- _DATA UNDER STUDY_:
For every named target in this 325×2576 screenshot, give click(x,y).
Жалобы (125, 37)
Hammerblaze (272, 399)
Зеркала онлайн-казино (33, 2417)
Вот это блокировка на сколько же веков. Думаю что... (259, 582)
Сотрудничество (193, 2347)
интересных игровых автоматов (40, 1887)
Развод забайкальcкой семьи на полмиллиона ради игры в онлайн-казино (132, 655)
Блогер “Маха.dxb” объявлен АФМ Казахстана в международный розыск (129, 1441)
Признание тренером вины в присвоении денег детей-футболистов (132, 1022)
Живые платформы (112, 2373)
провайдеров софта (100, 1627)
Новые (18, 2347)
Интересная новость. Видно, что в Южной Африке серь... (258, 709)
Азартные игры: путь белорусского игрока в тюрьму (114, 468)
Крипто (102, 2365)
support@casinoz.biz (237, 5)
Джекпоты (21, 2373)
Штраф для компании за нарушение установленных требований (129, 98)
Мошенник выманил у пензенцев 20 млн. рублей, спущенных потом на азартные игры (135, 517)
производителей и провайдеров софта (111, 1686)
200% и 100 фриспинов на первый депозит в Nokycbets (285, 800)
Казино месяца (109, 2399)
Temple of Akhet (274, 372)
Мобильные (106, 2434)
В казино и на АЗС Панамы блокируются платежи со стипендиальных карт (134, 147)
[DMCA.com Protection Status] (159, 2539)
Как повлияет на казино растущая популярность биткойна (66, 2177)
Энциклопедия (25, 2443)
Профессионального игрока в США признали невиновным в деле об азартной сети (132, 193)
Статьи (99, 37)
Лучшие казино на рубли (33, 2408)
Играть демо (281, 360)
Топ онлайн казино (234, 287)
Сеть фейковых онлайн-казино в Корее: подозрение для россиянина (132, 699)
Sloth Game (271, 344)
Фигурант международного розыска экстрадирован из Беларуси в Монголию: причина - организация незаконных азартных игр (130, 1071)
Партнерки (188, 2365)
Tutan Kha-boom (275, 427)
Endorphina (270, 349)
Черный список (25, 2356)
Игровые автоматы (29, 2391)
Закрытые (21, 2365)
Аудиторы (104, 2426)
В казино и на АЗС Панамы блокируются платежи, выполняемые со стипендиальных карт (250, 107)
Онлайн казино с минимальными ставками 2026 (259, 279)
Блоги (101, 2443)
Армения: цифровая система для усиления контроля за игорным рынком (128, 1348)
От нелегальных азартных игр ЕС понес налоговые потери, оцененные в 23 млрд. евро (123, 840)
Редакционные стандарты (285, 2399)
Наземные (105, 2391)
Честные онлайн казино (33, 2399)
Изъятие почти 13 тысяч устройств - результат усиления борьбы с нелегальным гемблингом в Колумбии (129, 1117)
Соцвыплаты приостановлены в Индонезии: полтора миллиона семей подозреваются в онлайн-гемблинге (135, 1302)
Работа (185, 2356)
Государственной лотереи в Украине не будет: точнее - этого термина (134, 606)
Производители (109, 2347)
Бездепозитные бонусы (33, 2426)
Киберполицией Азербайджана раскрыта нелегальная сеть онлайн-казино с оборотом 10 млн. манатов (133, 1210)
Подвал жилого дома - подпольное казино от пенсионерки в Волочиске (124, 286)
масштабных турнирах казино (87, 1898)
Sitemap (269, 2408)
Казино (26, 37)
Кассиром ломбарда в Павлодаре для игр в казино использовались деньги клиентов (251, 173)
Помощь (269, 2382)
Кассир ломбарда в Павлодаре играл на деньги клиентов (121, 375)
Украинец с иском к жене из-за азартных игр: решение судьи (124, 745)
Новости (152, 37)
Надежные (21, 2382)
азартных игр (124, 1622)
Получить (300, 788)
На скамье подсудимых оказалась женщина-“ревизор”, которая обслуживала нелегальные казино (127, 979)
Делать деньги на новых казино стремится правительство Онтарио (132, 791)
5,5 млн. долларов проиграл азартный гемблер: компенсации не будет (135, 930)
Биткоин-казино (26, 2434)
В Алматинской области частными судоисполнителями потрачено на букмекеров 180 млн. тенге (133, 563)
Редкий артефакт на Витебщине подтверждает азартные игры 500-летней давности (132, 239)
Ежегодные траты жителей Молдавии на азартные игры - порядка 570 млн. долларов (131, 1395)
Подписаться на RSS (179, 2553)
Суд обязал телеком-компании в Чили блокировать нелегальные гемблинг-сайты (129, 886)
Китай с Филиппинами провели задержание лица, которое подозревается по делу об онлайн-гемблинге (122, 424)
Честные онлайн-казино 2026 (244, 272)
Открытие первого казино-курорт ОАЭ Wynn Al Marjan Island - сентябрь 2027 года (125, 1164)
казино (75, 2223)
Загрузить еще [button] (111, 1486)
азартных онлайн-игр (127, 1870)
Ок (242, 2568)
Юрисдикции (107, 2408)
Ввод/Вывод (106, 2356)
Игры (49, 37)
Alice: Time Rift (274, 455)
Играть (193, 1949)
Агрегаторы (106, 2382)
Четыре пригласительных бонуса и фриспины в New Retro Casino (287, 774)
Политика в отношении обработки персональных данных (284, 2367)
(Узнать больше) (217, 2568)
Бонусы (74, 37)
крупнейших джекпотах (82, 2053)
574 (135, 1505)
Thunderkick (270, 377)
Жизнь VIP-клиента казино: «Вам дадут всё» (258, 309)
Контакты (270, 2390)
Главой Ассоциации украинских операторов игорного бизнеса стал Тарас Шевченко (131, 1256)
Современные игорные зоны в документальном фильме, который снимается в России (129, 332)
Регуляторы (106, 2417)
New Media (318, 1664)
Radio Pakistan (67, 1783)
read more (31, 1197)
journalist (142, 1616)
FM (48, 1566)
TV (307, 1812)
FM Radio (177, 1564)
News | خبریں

- _WHAT THE TASK REQUIRES_: Each line with the word "усиления" in the records above belongs in the result; copy all of them.

- _WRITTEN SOLUTION_:
Армения: цифровая система для усиления контроля за игорным рынком (128, 1348)
Изъятие почти 13 тысяч устройств - результат усиления борьбы с нелегальным гемблингом в Колумбии (129, 1117)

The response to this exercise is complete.